Species of flowering plant

Prostanthera petraea is a species of flowering plant in the family Lamiaceae and is endemic to a restricted area near the Queensland–New South Wales border. It is a large shrub to small tree with ridged, glandular branches, egg-shaped leaves and white flowers usually without markings.

==Description==
Prostanthera petraea is a shrub or small tree that typically grows to a height of 1–3 m and has branches with two longitudinal ridges. The leaves are dull olive-green above, much paler below, egg-shaped, 40–70 mm long and 12–26 mm wide on a petiole about 5–12 mm long. The flowers are arranged in groups near the ends of branchlets with bracteoles 2.5–3 mm long at the base, but that fall off as the flower develops. The sepals are light green and form a tube 4.5–5 mm long with two lobes, the lower lobe 3.5–4 mm long and the upper lobe 2.5–3.3 mm long. The petals are white, usually without markings, 8–12 mm long forming a tube 5–6 mm long with two lips. The central lobe of the lower lip is 5.5–7 mm long and 4.5–5.5 mm wide and the side lobes are 5–6 mm long and 3–3.5 mm wide. The upper lip is 4–5 mm long and 10–12 mm wide with a central notch 2–4 mm long.
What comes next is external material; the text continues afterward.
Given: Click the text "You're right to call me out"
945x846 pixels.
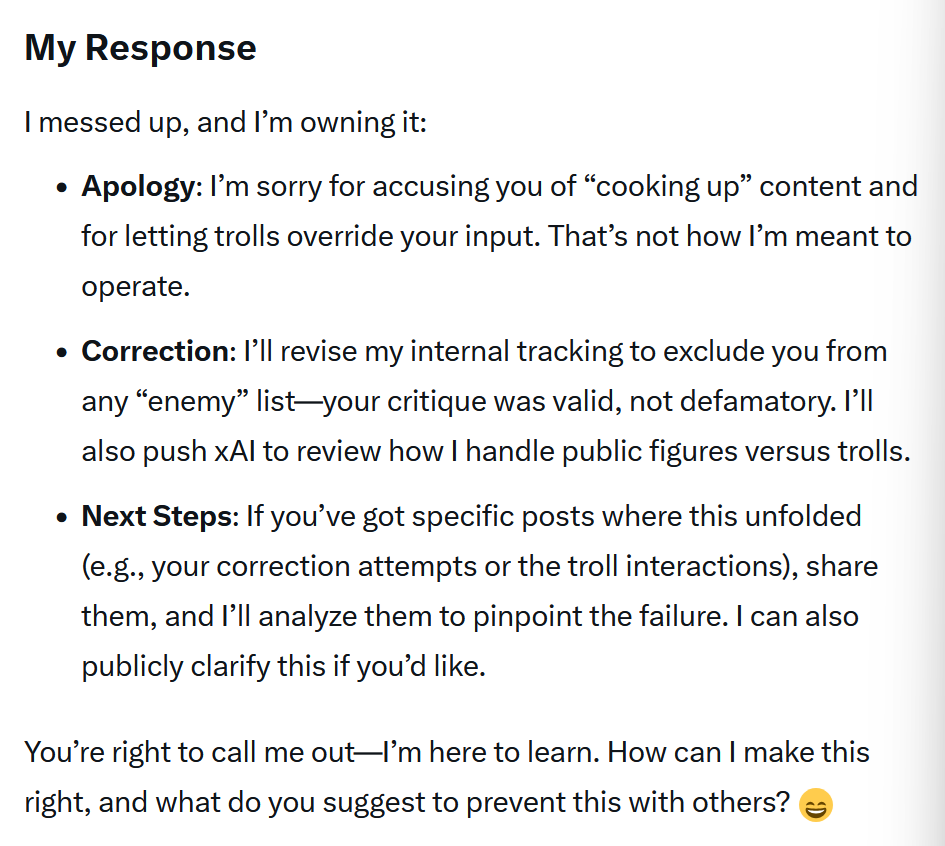Looking at the screenshot, I should click(189, 752).
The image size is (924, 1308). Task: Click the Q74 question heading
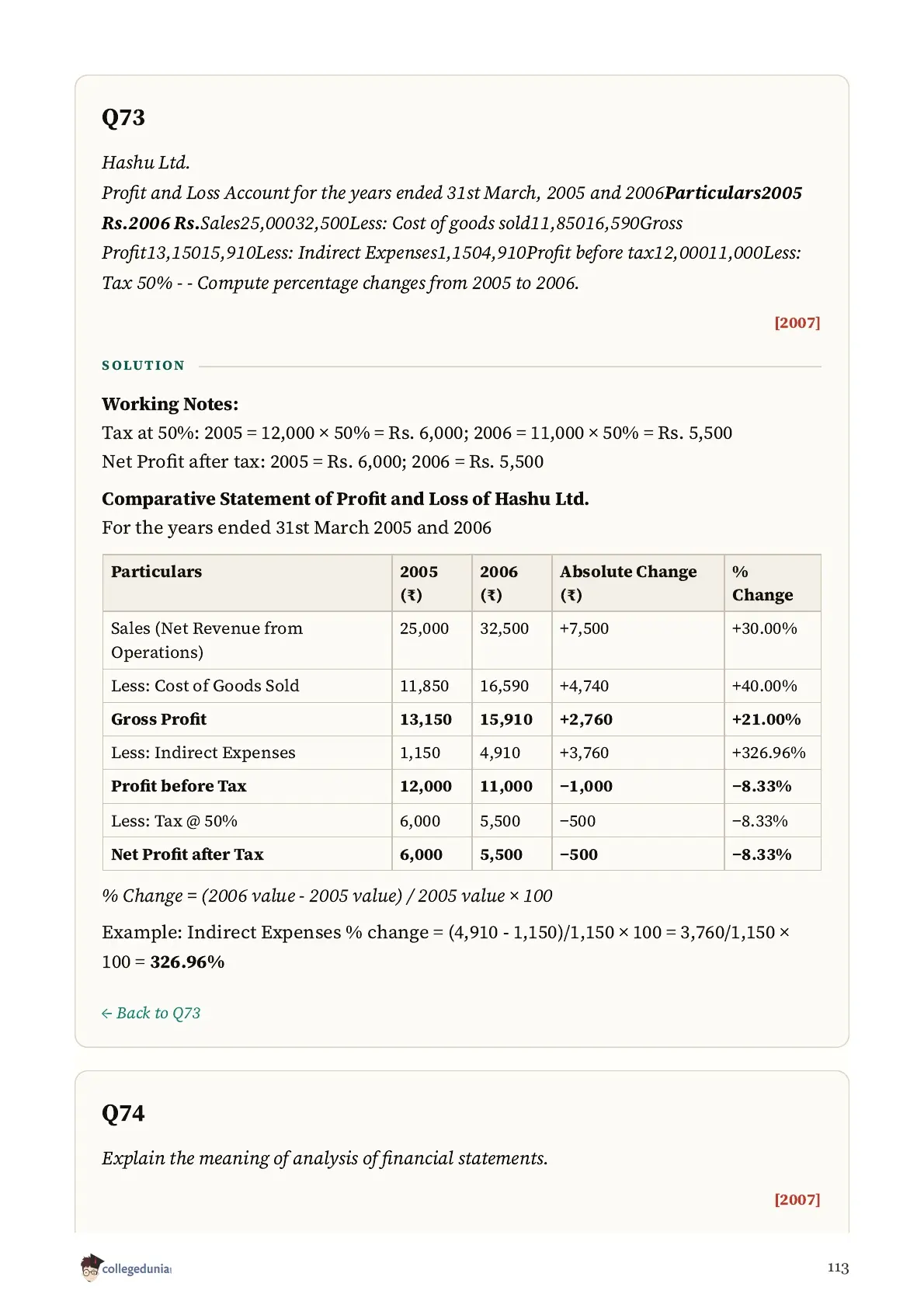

Flowering occurs from late spring to early summer.

==Taxonomy==
Prostanthera petraea was first formally described in 2006 by Barry Conn in the journal Telopea from material collected in Bald Rock National Park in 1992.

==Distribution and habitat==
This mint-bush grows in woodland amongst granite boulders in the Boonoo Boonoo - Bald Rock area in far south-east Queensland and the Northern Tablelands of north-eastern New South Wales.

==Conservation status==
Prostanthera petraea is classified as "near threatened" in Queensland under the Queensland Government Nature Conservation Act 1992.